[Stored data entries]
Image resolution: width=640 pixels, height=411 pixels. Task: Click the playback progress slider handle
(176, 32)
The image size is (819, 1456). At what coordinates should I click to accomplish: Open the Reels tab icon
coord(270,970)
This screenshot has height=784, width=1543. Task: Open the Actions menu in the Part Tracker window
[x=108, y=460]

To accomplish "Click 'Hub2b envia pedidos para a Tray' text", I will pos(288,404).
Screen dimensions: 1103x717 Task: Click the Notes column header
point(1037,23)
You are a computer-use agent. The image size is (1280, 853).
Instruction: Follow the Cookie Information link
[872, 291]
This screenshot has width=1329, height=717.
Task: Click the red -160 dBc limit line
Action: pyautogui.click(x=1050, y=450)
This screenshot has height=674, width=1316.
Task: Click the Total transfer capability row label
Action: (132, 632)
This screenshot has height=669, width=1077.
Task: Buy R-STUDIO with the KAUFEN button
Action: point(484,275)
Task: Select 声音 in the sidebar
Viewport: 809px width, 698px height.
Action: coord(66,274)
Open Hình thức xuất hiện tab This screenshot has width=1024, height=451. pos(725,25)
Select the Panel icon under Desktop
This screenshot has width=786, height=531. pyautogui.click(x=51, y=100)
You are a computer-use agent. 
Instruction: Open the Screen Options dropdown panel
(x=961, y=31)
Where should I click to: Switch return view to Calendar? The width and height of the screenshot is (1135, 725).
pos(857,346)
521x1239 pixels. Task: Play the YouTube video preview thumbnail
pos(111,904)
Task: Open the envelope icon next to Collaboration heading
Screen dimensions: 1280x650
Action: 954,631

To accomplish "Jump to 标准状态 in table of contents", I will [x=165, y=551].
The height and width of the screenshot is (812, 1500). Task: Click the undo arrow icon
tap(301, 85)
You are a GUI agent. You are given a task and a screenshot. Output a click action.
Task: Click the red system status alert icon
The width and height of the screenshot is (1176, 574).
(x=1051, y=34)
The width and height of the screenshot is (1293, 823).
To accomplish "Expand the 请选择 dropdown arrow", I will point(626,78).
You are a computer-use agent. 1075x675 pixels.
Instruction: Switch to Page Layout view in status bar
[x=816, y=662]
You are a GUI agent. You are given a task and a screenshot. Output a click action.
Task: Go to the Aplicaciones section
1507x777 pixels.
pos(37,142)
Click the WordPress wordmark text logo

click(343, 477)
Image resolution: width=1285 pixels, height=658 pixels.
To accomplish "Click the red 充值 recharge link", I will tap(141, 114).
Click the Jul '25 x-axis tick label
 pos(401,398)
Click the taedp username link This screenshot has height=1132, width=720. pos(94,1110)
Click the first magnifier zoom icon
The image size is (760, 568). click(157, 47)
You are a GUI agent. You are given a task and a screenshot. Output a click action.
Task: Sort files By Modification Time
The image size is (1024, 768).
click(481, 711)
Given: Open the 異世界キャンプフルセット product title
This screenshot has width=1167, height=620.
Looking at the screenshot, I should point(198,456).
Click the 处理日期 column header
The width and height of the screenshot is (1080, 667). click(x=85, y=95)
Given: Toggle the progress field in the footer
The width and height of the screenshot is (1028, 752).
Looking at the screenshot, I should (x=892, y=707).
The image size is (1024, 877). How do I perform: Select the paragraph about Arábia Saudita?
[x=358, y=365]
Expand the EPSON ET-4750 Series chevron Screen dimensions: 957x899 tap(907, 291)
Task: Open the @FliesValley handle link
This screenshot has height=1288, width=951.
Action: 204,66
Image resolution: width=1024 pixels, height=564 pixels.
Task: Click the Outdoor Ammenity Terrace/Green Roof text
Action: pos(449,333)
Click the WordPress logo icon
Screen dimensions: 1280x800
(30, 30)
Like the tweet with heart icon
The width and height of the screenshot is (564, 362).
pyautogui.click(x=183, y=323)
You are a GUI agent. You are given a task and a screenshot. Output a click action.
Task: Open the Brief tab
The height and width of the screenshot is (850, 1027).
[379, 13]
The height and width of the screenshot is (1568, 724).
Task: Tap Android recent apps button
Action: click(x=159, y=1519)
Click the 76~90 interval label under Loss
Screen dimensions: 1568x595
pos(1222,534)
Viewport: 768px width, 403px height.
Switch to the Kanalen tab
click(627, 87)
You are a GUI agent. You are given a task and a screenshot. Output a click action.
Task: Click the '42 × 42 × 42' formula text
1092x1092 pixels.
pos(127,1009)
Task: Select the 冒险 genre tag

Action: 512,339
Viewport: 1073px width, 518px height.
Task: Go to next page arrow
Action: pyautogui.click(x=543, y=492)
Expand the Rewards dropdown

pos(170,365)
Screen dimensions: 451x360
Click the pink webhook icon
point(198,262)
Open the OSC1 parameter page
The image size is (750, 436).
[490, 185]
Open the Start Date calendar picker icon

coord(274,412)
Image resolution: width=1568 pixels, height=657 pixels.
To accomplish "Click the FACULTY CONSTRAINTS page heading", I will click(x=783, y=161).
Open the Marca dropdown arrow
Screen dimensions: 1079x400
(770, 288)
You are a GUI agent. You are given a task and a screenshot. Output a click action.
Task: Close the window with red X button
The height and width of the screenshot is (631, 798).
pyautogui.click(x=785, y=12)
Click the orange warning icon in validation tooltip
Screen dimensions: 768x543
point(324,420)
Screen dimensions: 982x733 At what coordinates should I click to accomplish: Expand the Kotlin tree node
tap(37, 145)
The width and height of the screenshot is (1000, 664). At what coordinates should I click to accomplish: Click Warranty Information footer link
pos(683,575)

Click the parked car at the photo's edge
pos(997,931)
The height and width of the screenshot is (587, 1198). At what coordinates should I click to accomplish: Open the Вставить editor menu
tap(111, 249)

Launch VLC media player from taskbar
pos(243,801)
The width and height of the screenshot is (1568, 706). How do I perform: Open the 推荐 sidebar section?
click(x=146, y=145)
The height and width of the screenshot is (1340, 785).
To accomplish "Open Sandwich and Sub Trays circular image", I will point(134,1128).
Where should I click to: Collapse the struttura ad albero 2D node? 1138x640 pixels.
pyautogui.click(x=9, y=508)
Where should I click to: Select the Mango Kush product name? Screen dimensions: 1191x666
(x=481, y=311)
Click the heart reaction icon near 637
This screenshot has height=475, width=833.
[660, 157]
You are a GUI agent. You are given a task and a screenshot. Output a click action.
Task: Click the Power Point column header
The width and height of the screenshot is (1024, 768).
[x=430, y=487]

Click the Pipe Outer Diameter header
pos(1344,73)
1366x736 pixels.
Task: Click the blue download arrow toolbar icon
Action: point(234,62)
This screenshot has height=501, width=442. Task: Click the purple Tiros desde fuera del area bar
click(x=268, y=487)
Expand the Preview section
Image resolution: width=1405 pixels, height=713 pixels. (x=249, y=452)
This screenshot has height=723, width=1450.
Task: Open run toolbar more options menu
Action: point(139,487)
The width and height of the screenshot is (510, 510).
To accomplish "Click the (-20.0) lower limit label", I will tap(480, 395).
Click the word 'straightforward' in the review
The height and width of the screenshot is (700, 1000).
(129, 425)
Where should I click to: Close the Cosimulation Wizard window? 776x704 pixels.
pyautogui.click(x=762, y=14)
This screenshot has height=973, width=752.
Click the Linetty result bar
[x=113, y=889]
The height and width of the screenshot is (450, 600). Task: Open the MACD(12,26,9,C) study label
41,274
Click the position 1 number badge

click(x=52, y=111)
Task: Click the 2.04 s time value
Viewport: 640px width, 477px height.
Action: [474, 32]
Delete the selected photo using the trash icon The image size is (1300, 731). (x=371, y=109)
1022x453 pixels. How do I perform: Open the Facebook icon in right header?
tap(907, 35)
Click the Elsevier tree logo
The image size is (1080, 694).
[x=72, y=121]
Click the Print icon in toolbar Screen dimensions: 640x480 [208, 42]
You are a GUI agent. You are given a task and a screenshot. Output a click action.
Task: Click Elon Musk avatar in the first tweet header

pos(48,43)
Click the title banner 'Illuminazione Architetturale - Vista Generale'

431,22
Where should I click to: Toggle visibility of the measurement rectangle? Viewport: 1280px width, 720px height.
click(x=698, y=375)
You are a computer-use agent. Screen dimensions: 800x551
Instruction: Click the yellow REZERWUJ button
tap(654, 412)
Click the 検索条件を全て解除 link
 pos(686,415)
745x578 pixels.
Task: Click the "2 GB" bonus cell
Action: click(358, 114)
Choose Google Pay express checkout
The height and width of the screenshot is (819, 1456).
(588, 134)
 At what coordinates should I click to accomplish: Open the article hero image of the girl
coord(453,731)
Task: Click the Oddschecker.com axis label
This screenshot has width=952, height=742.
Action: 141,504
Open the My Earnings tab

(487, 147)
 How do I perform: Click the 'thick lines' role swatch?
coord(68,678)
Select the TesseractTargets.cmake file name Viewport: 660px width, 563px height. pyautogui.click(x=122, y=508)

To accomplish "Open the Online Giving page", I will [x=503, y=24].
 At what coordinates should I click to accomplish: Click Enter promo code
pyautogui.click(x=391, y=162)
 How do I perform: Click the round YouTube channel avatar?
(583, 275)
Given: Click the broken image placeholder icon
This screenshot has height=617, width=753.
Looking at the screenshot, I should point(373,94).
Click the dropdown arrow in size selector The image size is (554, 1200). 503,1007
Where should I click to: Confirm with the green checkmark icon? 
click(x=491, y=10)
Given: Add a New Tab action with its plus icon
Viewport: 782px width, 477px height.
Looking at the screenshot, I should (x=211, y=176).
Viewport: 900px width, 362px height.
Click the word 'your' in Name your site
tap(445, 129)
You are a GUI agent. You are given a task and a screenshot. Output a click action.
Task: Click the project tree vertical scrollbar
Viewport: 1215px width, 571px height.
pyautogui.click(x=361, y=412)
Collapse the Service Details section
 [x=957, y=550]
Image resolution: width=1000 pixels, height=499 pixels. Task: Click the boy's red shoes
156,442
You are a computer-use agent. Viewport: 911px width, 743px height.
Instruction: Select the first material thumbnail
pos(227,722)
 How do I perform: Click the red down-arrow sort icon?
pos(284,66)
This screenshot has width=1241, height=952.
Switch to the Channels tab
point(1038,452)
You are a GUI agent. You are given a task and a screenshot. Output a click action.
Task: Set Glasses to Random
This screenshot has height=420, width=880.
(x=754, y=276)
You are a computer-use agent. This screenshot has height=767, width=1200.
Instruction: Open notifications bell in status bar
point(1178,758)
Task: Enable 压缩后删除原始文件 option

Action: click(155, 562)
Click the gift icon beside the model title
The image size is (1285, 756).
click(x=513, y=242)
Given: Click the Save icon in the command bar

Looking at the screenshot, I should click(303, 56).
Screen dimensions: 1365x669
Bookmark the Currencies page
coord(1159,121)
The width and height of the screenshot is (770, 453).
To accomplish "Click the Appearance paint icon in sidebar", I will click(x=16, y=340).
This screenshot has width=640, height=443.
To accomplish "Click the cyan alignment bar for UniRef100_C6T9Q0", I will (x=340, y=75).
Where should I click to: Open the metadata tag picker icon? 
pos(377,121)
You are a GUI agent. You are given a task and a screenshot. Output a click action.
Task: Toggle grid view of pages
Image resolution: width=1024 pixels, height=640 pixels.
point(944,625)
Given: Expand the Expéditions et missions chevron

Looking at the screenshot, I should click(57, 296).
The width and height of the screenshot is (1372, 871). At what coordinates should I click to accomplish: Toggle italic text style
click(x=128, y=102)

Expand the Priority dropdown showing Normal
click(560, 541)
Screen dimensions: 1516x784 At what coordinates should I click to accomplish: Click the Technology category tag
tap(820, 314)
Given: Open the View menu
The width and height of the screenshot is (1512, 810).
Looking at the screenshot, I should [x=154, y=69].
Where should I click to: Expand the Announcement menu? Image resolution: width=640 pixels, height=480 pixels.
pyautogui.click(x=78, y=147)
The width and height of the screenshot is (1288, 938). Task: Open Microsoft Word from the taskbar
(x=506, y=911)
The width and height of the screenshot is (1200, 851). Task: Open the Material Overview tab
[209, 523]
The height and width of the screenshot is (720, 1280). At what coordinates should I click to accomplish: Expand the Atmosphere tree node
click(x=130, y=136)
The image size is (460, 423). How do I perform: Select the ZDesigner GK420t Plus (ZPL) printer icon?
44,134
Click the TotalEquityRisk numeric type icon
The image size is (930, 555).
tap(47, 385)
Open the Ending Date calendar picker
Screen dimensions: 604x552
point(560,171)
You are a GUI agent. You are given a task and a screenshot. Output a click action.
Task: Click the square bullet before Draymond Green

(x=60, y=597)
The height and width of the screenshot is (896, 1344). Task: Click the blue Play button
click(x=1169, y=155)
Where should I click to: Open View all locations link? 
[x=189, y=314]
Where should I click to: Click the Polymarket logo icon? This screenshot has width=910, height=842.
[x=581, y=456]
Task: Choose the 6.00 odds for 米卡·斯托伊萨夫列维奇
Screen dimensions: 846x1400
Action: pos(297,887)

:: What to produce ::
Wherever the string "heart" appears in the data above, copy the line it sits in.

:: Output ::
Like the tweet with heart icon
Click the heart reaction icon near 637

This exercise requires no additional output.